What you are asked to do
Among the entries below, only the lines from the one with "Open the photo attached to E***n's review" through the one with "The height and width of the screenshot is (306, 849)." are to be retyped, exactly and without pictures.

Records for processing
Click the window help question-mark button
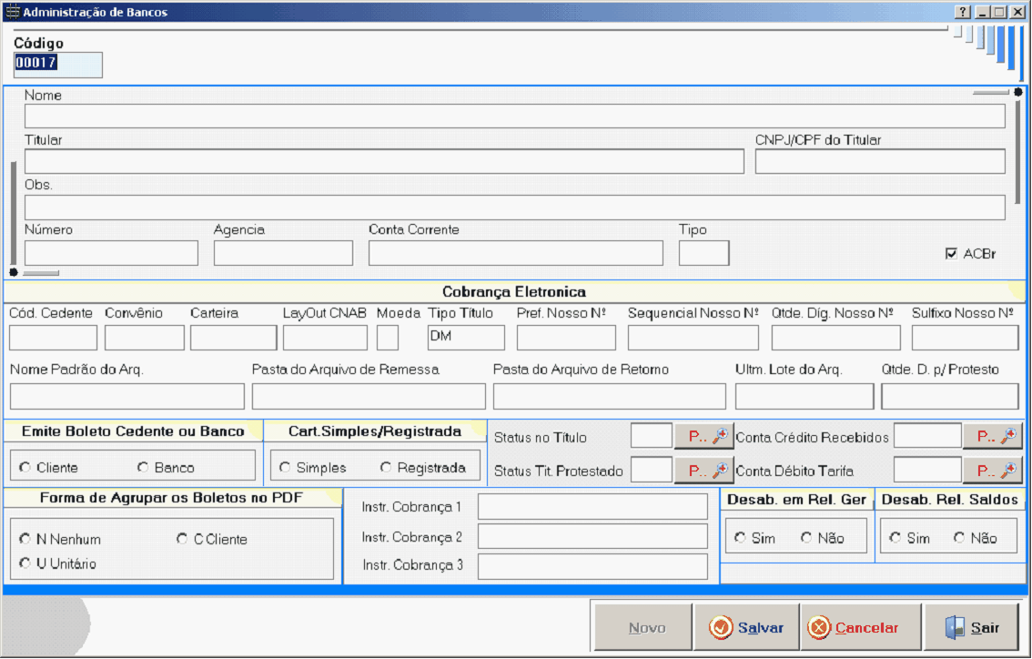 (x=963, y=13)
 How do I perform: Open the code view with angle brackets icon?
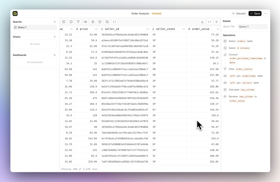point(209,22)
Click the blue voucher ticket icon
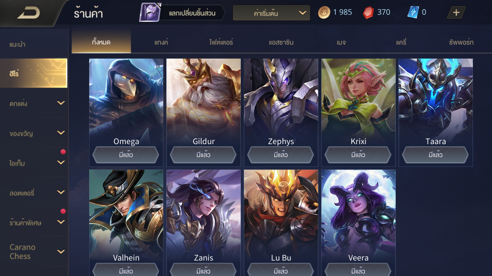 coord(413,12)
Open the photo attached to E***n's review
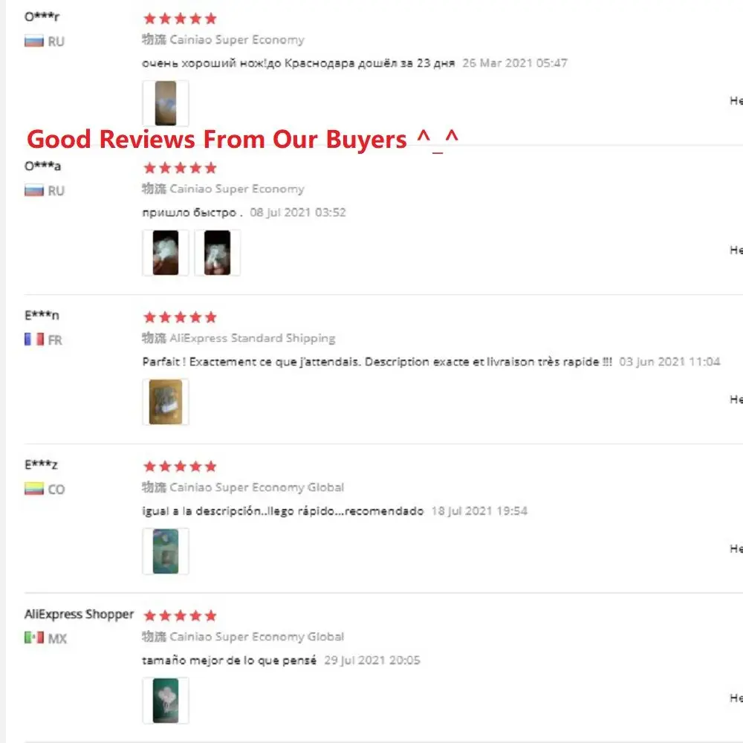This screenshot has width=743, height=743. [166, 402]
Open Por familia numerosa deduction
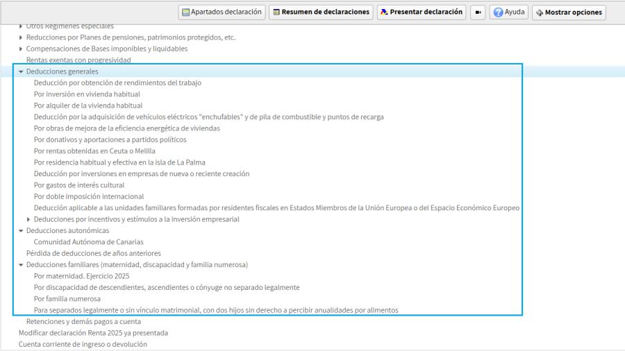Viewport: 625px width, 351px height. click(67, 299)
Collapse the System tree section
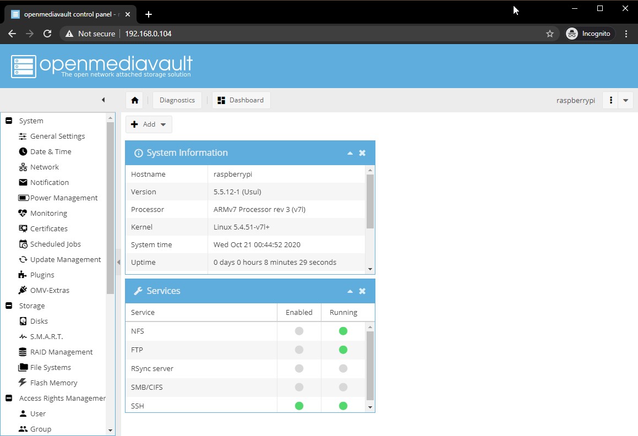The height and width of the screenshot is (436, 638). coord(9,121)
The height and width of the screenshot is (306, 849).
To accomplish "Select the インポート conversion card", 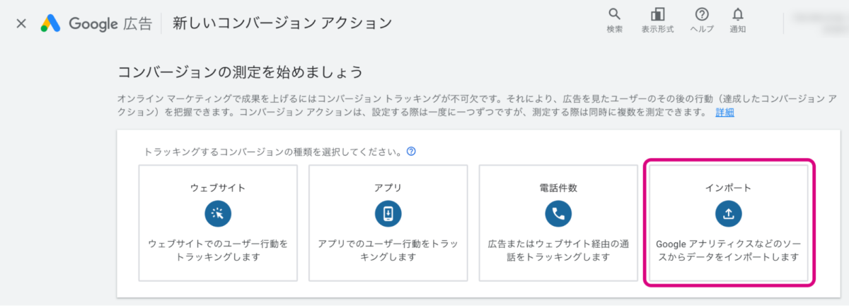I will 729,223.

Result of this exercise
Open the photo attached to E***n's review
This screenshot has width=743, height=743. [166, 402]
Open Por familia numerosa deduction
Viewport: 625px width, 351px height. click(67, 299)
Collapse the System tree section
The height and width of the screenshot is (436, 638). coord(9,121)
The height and width of the screenshot is (306, 849).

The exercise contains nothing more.